Ökonomen denken zuallererst an Effizienz. Es geht ihnen darum, den Kuchen grösser zu machen – und wenn er umverteilt werden soll, die Kosten dafür möglichst tief zu halten. Es braucht kraftvolle Stimmen mit sicherer Urteilsfähigkeit, die sich unermüdlich dafür einsetzen. Doch meine Erfahrungen haben mir bestätigt, dass dies nicht ausreicht. Denn alles ist nichts ohne Freiheit. Die Freiheit, so zu leben, wie man dies gerade für am attraktivsten hält. Die Freiheit, sein Eigentum gesichert zu wissen. Die Freiheit, nicht bloss ein gesichtsloses Rädchen im Dienste einer herrschsüchtigen Obrigkeit zu sein. All das ist genauso wichtig für ein lebenswertes Leben wie der materielle Zugewinn.

Als Chefökonom der NZZ interessieren mich politökonomische Zusammenhänge. Es ist mir wichtig, aufzuzeigen, wo Anreize effizienter gesetzt werden können und wie mit wirtschaftspolitischen Massnahmen der Wohlstand vergrössert und gesichert werden kann. Es geht mir aber auch darum, dass wir in unserer Arbeit bei der NZZ eine klare freiheitlich-marktwirtschaftliche Position vertreten. Und dass wir aufzeigen, wie weltwirtschaftliche und geopolitische Entwicklungen uns alle betreffen. Unser neues Produkt «NZZ PRO Global», unser Blick voraus auf Weltwirtschaft und Geopolitik, ist mir deshalb ein besonderes Anliegen.

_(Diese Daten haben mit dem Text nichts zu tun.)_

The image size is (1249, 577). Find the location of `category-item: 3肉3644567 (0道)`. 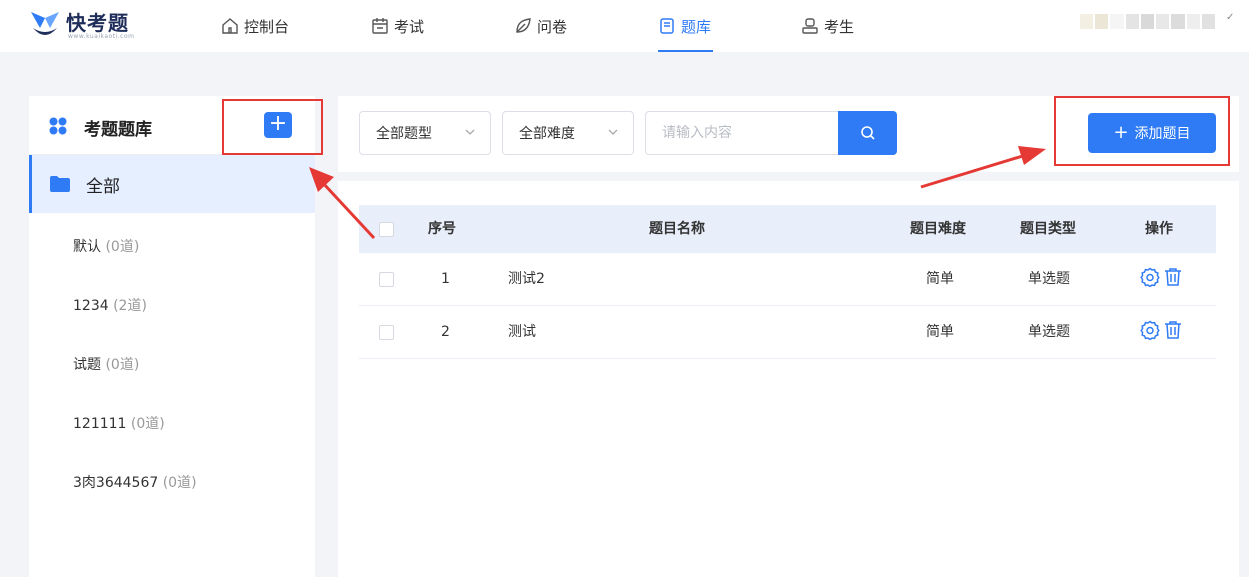

category-item: 3肉3644567 (0道) is located at coordinates (135, 482).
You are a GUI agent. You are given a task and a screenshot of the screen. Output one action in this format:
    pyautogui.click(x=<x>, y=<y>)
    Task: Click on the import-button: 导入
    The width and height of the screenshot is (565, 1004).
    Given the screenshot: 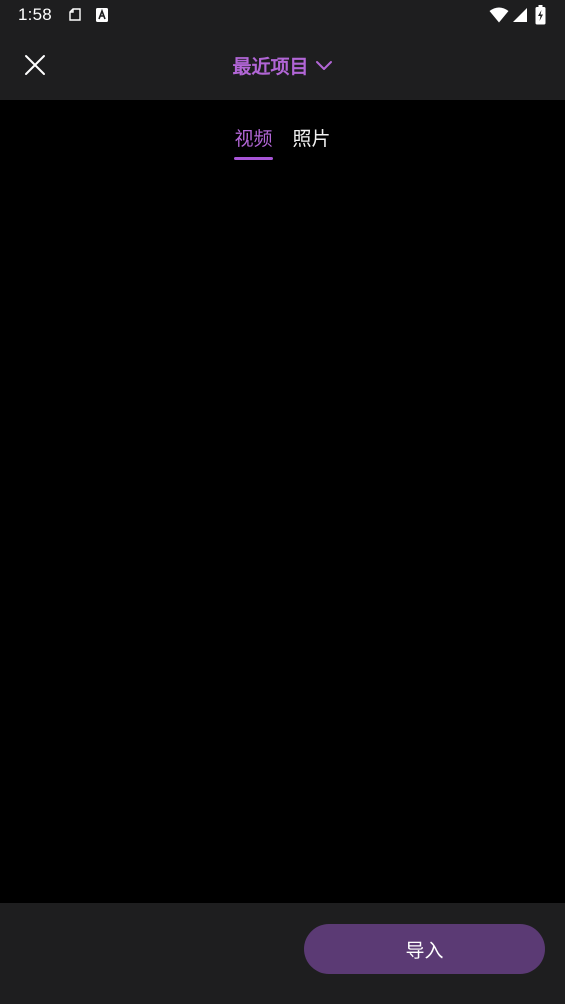 What is the action you would take?
    pyautogui.click(x=424, y=949)
    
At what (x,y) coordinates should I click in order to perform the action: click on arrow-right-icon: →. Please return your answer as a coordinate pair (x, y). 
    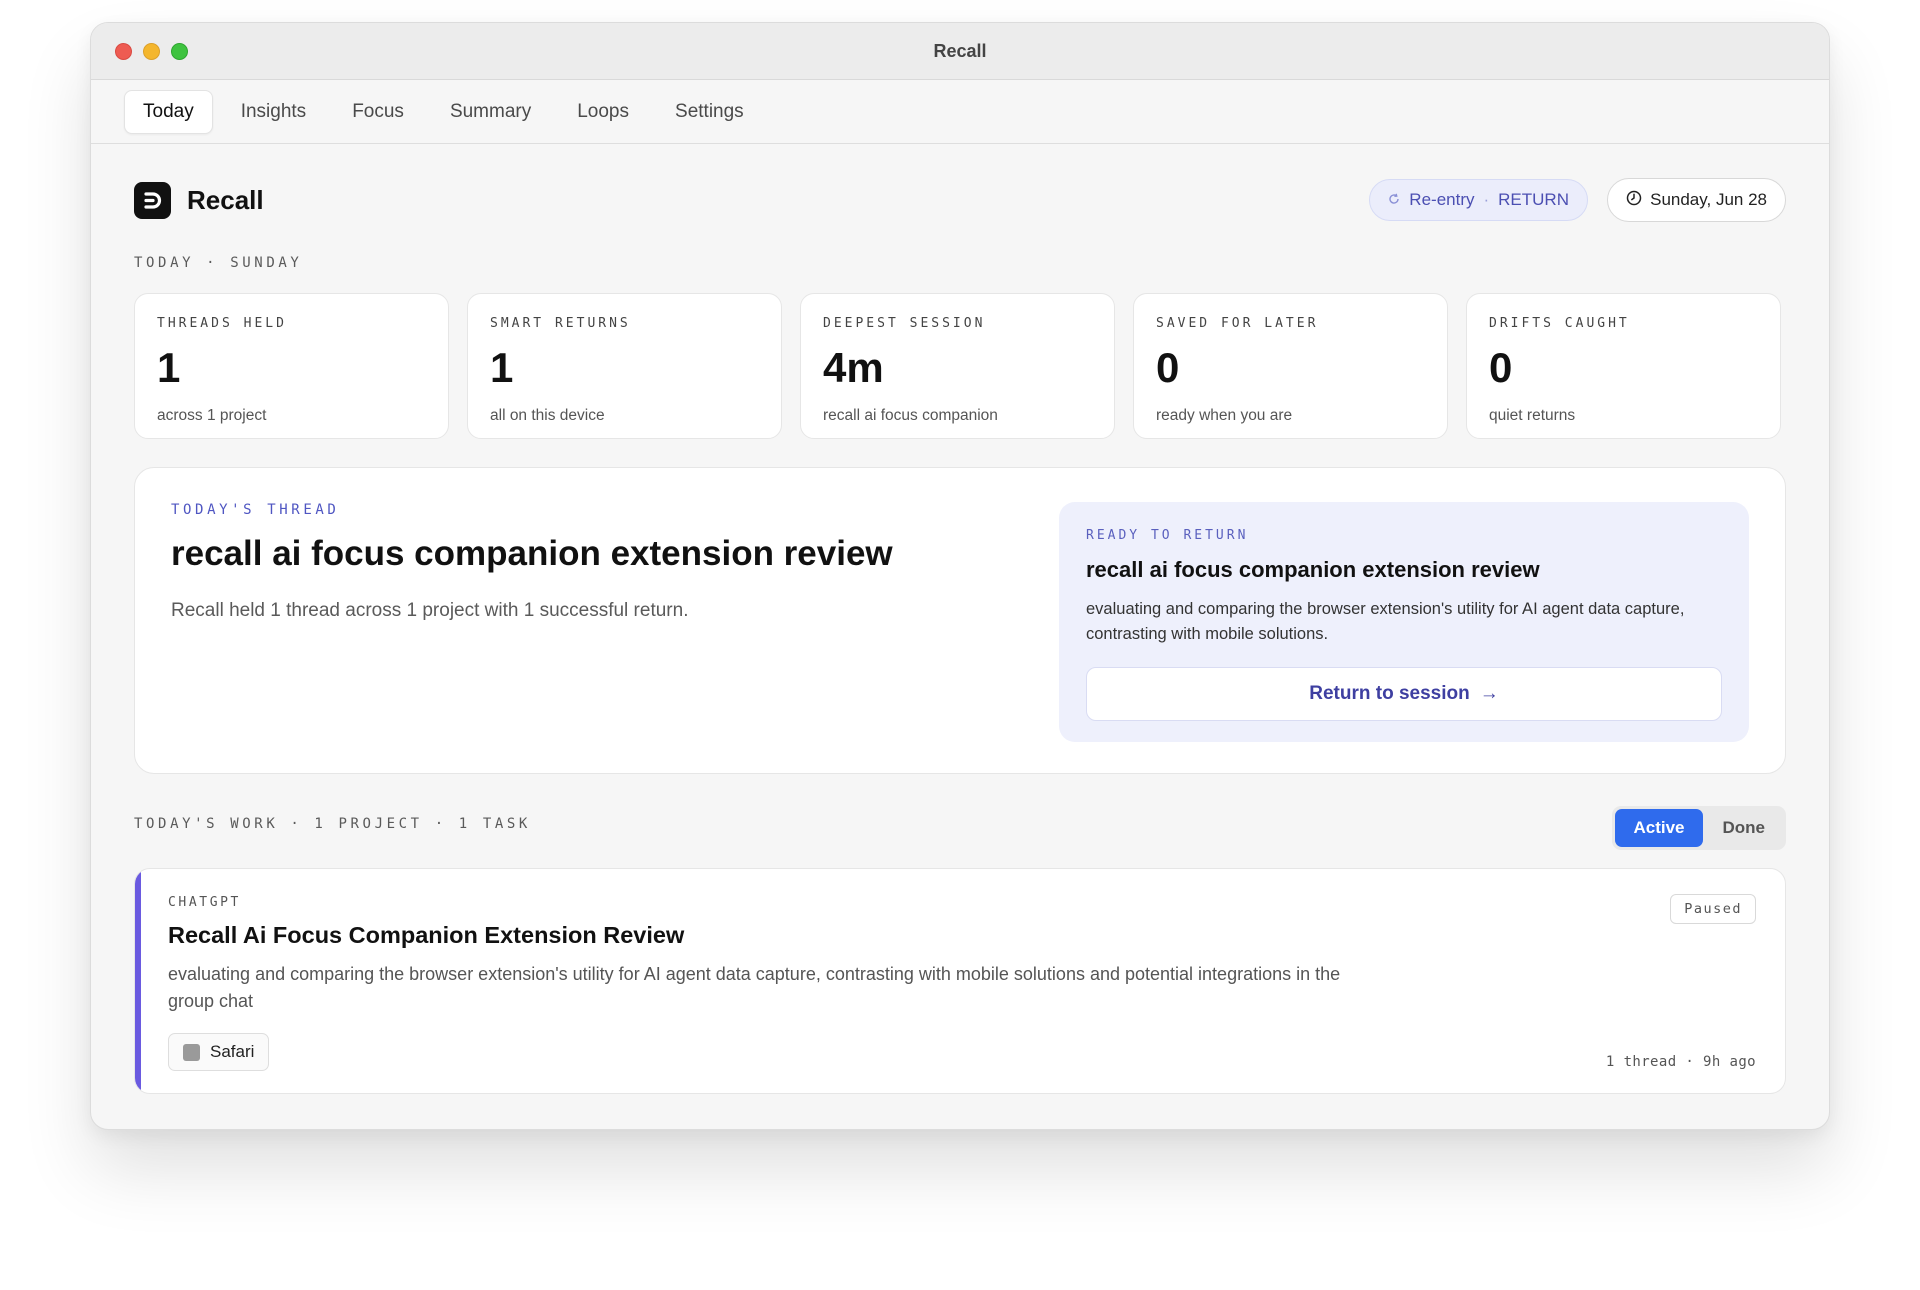
    Looking at the image, I should click on (1489, 693).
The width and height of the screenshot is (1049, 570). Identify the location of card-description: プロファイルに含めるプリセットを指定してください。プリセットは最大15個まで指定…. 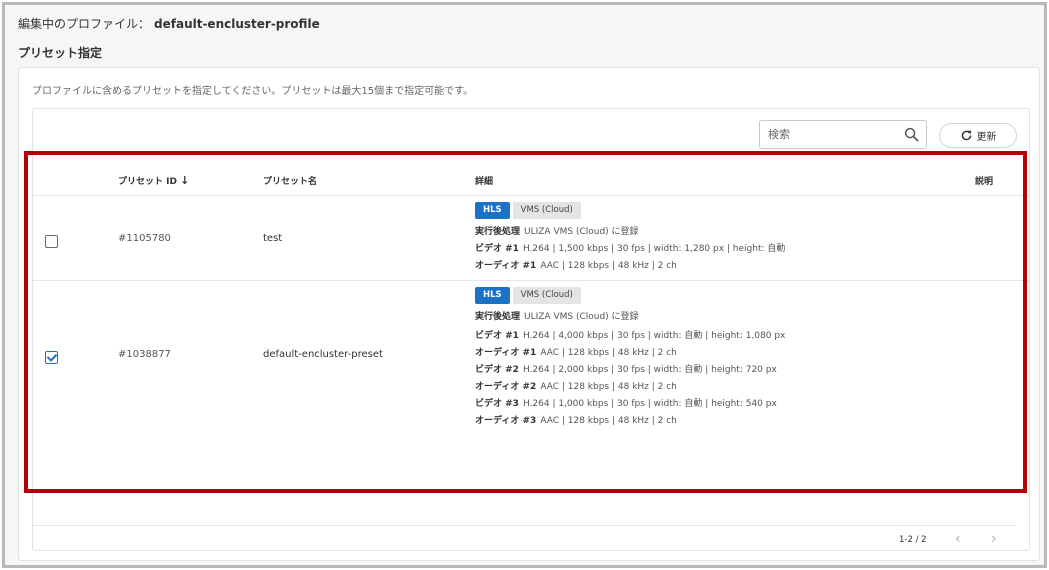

Ich bin überzeugt: Wirtschaftspolitik kann mit den richtigen Anreizen und mit effizient gestalteten Institutionen Berge versetzen. Aber das muss freiheitlich und mit einem offenen Blick für die Welt geschehen. Wir Ökonomen in Wirtschaft, Politik und Medien sollten uns dafür einsetzen.

Zitiervorschlag: Peter A. Fischer (2022). Die richtigen Anreize können Berge versetzen. Die Volkswirtschaft, 05. Dezember.